Establishment and characterisation of rat blood-spinal cord endothelial in vitrobarriers
Having successfully established a protocol for passaging RBECs to increase the cell yield and induce reproducibly tight barrier phenotypes, we analysed whether the optimised EBM-2/EGM-2 media would have similar effects on the endothelial cells that were isolated from rat spinal cord (Figure 1). We isolated and cultured primary RSCECs and passaged the cells in a similar manner to the RBECs, splitting at a ~1:1 transfer ratio onto cell culture inserts. The passaged RSCECs were then cultured in the presence of pre-seeded mixed glia in 24-well plate format, using the EBM-2/EGM-2 media formulation supplemented with 15% PDS. The RSCECs exhibited tight barrier characteristics with average pre-experimental TEER values of 293 ± 43 Ω × cm2 and Pe to LY of 3.8 ±0.67 × 10-6 cm/sec (Table 3). Individual pre-experimental TEER values at room temperature reached values as high as 722 Ω × cm2, with Pe to LY values as low as 1.02 × 10-6 cm/sec. Much like the barriers formed by the passaged RBECS in the optimised media conditions, the RSCECs showed an exponential decay relationship between the pre-experimental TEER value recorded at room temperature and the permeability to Lucifer yellow (Figure 6, R2 = 0.91). The exponential decay curve reached plateau at an equivalent Pe to LY of 0.28 × 10-6 cm/sec. Thus, although the RSCECs did not reach overall pre-experimental TEER values as high as those observed for cultured RBECS in the optimised culture conditions, they showed similarly low paracellular permeability to small molecules such as LY.
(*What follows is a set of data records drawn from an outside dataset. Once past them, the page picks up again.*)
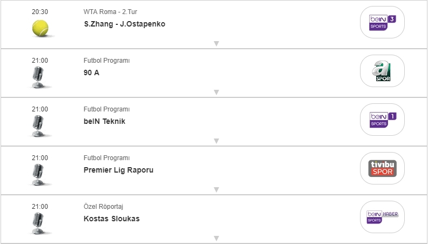The image size is (428, 244).
Task: Open the Kostas Sloukas interview title
Action: click(112, 219)
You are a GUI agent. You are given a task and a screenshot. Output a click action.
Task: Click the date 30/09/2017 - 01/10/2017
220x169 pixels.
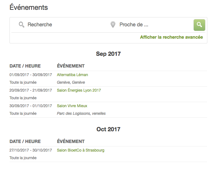tap(31, 106)
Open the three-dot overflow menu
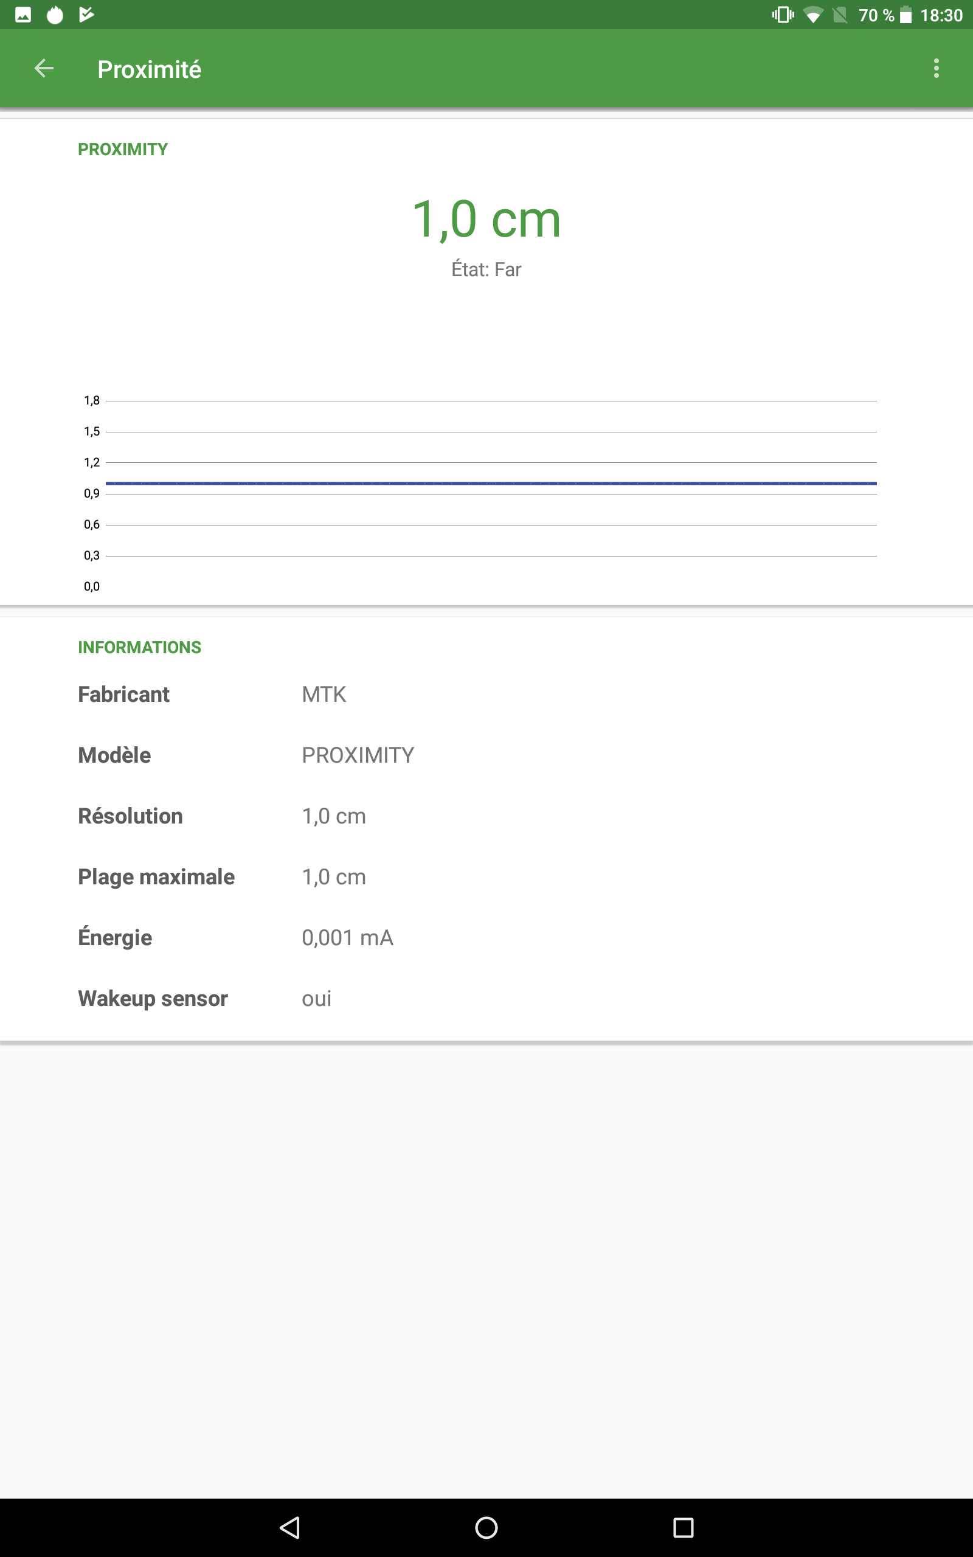This screenshot has width=973, height=1557. [x=936, y=68]
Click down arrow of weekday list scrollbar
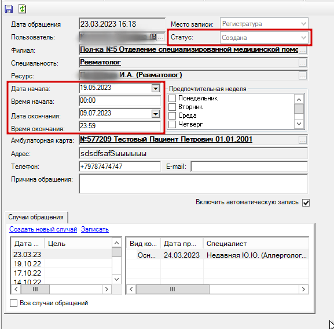Viewport: 334px width, 329px height. [299, 124]
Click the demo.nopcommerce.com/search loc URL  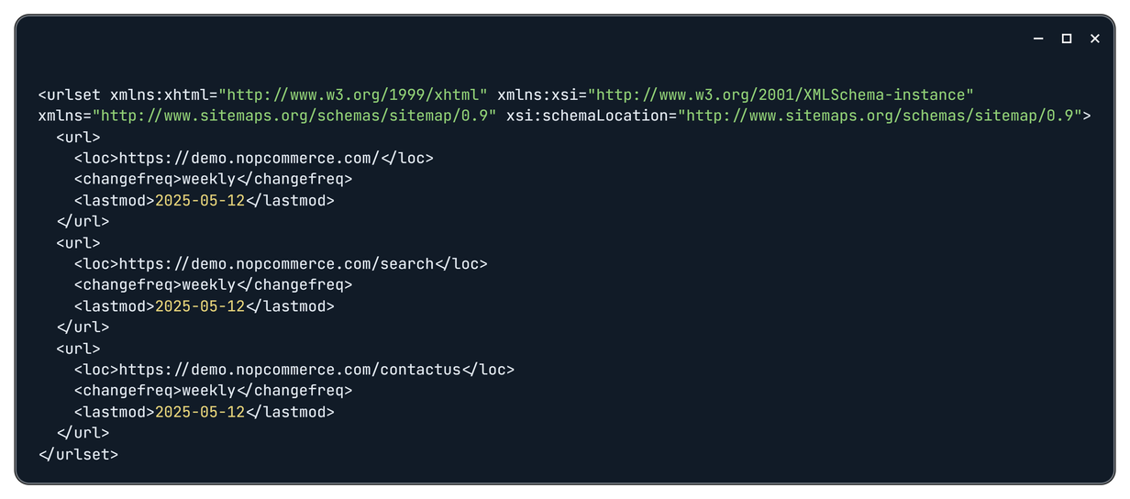(276, 263)
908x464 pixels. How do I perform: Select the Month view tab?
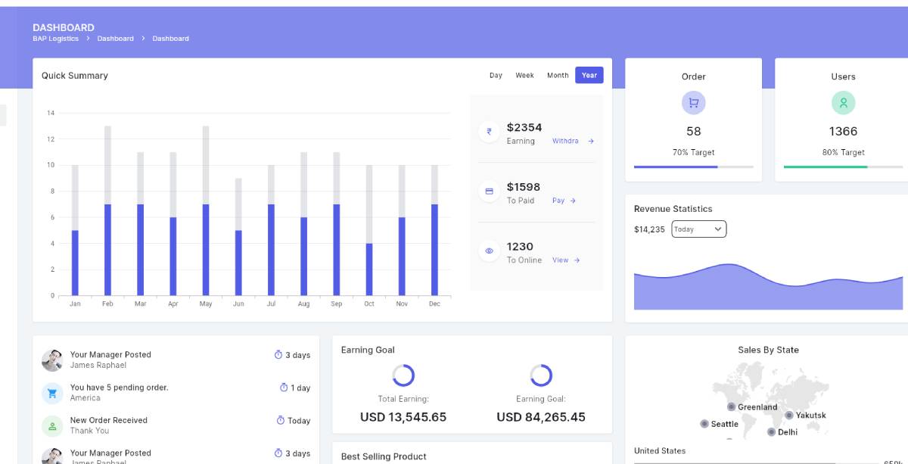[x=558, y=76]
The passaged RSCECs were then cultured in the optimised EBM-2/EGM-2 media conditions and characterised by immunocytochemistry, using the same panel of antibodies as for the RBEC characterisation (Table 1, Figure 7). Similar to the RBEC cultures, the RSCECs were found to be essentially pure preparations of endothelial cells, exhibiting uniform staining with an antibody raised against the endothelial marker vWF (Figure 7a). Only isolated cells on top of the continuous monolayer stained positive for the non-endothelial marker SMA, making up less than 1% of the cultures (Figure 7b). The RSCECs exhibited highly organised tight junctions and claudin-5, occludin and ZO-1 were all detected with discrete, continuous localisation around the periphery of the endothelial cells with no frayed edges (Figure 7c, d and e). Immunostaining with antibodies raised against clathrin and caveolin-1 demonstrated that the RSCECs expressed these proteins in a similar pattern to the RBECs (Figure 7f, g). Caveolin-1 was detected throughout the cell cytoplasm, stopping just short of the cell edges, whereas clathrin was more punctuate and concentrated in a peri-nuclear region. These results indicate that the cultured RSCECs have the relevant protein machinery in place for two of the major endocytic and trafficking pathways in endothelial cells when cultured in vitro. Expression of P-pg efflux transporter was also confirmed in the cultured RSCEC cells (Figure 7h). Our observations thus demonstrate that pure RSCECs co-cultured in the optimised EBM-2/EGM-2 media conditions showed tight barrier function and expression of endothelial markers, tight junction proteins, endocytosis machinery and P-gp efflux transporter when cultured in vitro.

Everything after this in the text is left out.